▽
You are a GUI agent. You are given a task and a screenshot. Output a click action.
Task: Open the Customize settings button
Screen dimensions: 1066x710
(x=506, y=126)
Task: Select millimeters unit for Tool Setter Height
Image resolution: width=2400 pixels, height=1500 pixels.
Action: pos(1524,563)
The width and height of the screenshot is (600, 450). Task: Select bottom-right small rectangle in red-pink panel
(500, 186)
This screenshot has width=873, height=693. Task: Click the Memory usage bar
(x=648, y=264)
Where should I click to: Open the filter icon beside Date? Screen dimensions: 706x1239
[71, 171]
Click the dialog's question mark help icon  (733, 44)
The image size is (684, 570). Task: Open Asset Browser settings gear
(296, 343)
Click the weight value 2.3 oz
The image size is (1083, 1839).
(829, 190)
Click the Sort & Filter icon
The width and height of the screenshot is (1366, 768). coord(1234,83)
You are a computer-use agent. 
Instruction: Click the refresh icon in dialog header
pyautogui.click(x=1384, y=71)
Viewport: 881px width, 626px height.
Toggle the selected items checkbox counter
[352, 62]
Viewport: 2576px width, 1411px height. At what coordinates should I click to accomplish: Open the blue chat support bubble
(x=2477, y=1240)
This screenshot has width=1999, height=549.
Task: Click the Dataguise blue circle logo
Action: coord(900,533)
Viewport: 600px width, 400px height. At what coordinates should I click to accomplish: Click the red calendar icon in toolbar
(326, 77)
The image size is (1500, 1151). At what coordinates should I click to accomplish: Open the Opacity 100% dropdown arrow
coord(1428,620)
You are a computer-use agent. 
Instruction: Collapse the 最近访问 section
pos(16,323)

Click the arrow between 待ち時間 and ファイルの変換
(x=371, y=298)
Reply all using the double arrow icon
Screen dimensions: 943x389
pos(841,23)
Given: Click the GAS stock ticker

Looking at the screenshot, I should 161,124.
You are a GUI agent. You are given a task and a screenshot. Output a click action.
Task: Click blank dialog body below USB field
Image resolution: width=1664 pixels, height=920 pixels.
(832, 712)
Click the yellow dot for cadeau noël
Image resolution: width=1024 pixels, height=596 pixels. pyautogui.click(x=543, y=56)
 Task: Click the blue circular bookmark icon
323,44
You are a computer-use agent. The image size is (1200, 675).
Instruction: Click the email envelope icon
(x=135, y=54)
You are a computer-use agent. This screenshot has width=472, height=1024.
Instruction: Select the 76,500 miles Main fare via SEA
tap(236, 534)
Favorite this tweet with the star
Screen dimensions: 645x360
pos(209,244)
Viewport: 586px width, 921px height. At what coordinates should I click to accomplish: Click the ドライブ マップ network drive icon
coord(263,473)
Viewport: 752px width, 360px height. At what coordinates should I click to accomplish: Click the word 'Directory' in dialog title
△
• **ASSIGNED TASK**
Every record above is to be restated exactly as it reads.

• **OUTPUT FOR THIS EXERCISE**
You are a GUI agent. You are given a task and a screenshot. Output a click action.
Task: Open the Customize settings button
Screen dimensions: 1066x710
(x=506, y=126)
Task: Select millimeters unit for Tool Setter Height
Image resolution: width=2400 pixels, height=1500 pixels.
Action: pos(1524,563)
The width and height of the screenshot is (600, 450). Task: Select bottom-right small rectangle in red-pink panel
(500, 186)
This screenshot has width=873, height=693. Task: Click the Memory usage bar
(x=648, y=264)
Where should I click to: Open the filter icon beside Date? Screen dimensions: 706x1239
[71, 171]
Click the dialog's question mark help icon  (733, 44)
The image size is (684, 570). Task: Open Asset Browser settings gear
(296, 343)
Click the weight value 2.3 oz
The image size is (1083, 1839).
(829, 190)
Click the Sort & Filter icon
The width and height of the screenshot is (1366, 768). coord(1234,83)
You are a computer-use agent. 
Instruction: Click the refresh icon in dialog header
pyautogui.click(x=1384, y=71)
Viewport: 881px width, 626px height.
Toggle the selected items checkbox counter
[352, 62]
Viewport: 2576px width, 1411px height. At what coordinates should I click to accomplish: Open the blue chat support bubble
(x=2477, y=1240)
This screenshot has width=1999, height=549.
Task: Click the Dataguise blue circle logo
Action: coord(900,533)
Viewport: 600px width, 400px height. At what coordinates should I click to accomplish: Click the red calendar icon in toolbar
(326, 77)
The image size is (1500, 1151). At what coordinates should I click to accomplish: Open the Opacity 100% dropdown arrow
coord(1428,620)
You are a computer-use agent. 
Instruction: Collapse the 最近访问 section
pos(16,323)

Click the arrow between 待ち時間 and ファイルの変換
(x=371, y=298)
Reply all using the double arrow icon
Screen dimensions: 943x389
pos(841,23)
Given: Click the GAS stock ticker

Looking at the screenshot, I should 161,124.
You are a GUI agent. You are given a task and a screenshot. Output a click action.
Task: Click blank dialog body below USB field
Image resolution: width=1664 pixels, height=920 pixels.
(832, 712)
Click the yellow dot for cadeau noël
Image resolution: width=1024 pixels, height=596 pixels. pyautogui.click(x=543, y=56)
 Task: Click the blue circular bookmark icon
323,44
You are a computer-use agent. The image size is (1200, 675).
Instruction: Click the email envelope icon
(x=135, y=54)
You are a computer-use agent. This screenshot has width=472, height=1024.
Instruction: Select the 76,500 miles Main fare via SEA
tap(236, 534)
Favorite this tweet with the star
Screen dimensions: 645x360
pos(209,244)
Viewport: 586px width, 921px height. At what coordinates should I click to accomplish: Click the ドライブ マップ network drive icon
coord(263,473)
Viewport: 752px width, 360px height. At what coordinates should I click to accomplish: Click the word 'Directory' in dialog title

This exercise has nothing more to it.